Café sustentável e consumo responsável, mostrando práticas ambientalmente conscientes na preparação de café

Sê mais sustentável

Francisco Carvalho

Falar de sustentabilidade no café deixou de ser uma tendência e passou a ser uma necessidade. A Europa é um dos maiores mercados consumidores do mundo e aquilo que escolhemos diariamente tem impacto direto nos países produtores, na forma como o café é cultivado e na pressão ambiental ao longo de toda a cadeia.

Grande parte do café consumido na Europa vem de regiões tropicais particularmente vulneráveis às alterações climáticas. A irregularidade das chuvas, o aumento das temperaturas e a maior incidência de pragas já estão a afetar a produtividade e a qualidade das colheitas. Ao mesmo tempo, a União Europeia tem vindo a reforçar a legislação relativa à desflorestação, exigindo cada vez mais rastreabilidade e transparência. Isto significa que sustentabilidade não é apenas uma questão de selo “bio” ou certificação isolada no papel, mas sim um compromisso com toda a cadeia, da plantação à chávena.

Enquanto consumidores, há decisões simples que fazem diferença. Comprar café de qualidade, fresco e bem torrado, reduz desperdício porque permite extrair melhor sabor com consistência. Optar por café em grão e moer em casa prolonga a frescura e evita embalagens individuais desnecessárias. Até as borras podem ser reutilizadas, seja na compostagem ou como fertilizante natural.

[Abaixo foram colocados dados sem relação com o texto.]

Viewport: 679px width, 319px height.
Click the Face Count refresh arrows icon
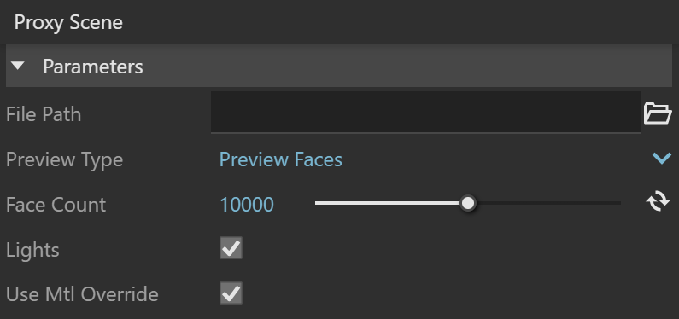658,202
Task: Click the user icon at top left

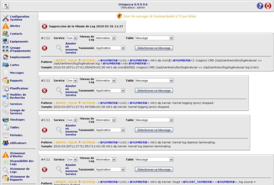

A embalagem é outro ponto crítico. No retalho, é uma parte relevante da pegada ambiental do produto. Na Caseta Coffee trabalhamos com embalagens de 250g totalmente recicláveis e com embalagens de 1000g sem qualquer componente metálico. Ambas são carbon neutral, compensando as emissões associadas à sua produção. Não significa impacto zero, mas significa responsabilidade e melhoria contínua.

Quando falamos de sustentabilidade no consumo doméstico, é inevitável abordar o tema das cápsulas. Apesar da conveniência, representam um volume elevado de resíduos, com taxas reais de reciclagem bastante inferiores ao que muitas vezes é comunicado. A produção de alumínio ou plástico, a logística de recolha e o facto de muitas máquinas de baixo custo terem uma vida útil reduzida tornam este modelo menos sustentável do que aparenta. Em contraste, métodos como filtro, prensa francesa, moka ou mesmo máquinas de espresso duráveis permitem reduzir significativamente resíduos e prolongar a vida útil do equipamento.

Fazer café em casa pode ser uma escolha mais consciente, sobretudo quando se investe num método de qualidade que dura anos. Controlar a receita, evitar copos descartáveis e apoiar torrefações locais são decisões pequenas no dia a dia, mas relevantes a longo prazo.

A sustentabilidade no café não é perfeita nem absoluta. É uma soma de escolhas informadas e consistentes. Escolher melhor, desperdiçar menos e valorizar qualidade acima de conveniência são passos reais para um consumo mais responsável,sem perder aquilo que nos trouxe aqui em primeiro lugar: o prazer de uma boa chávena de café.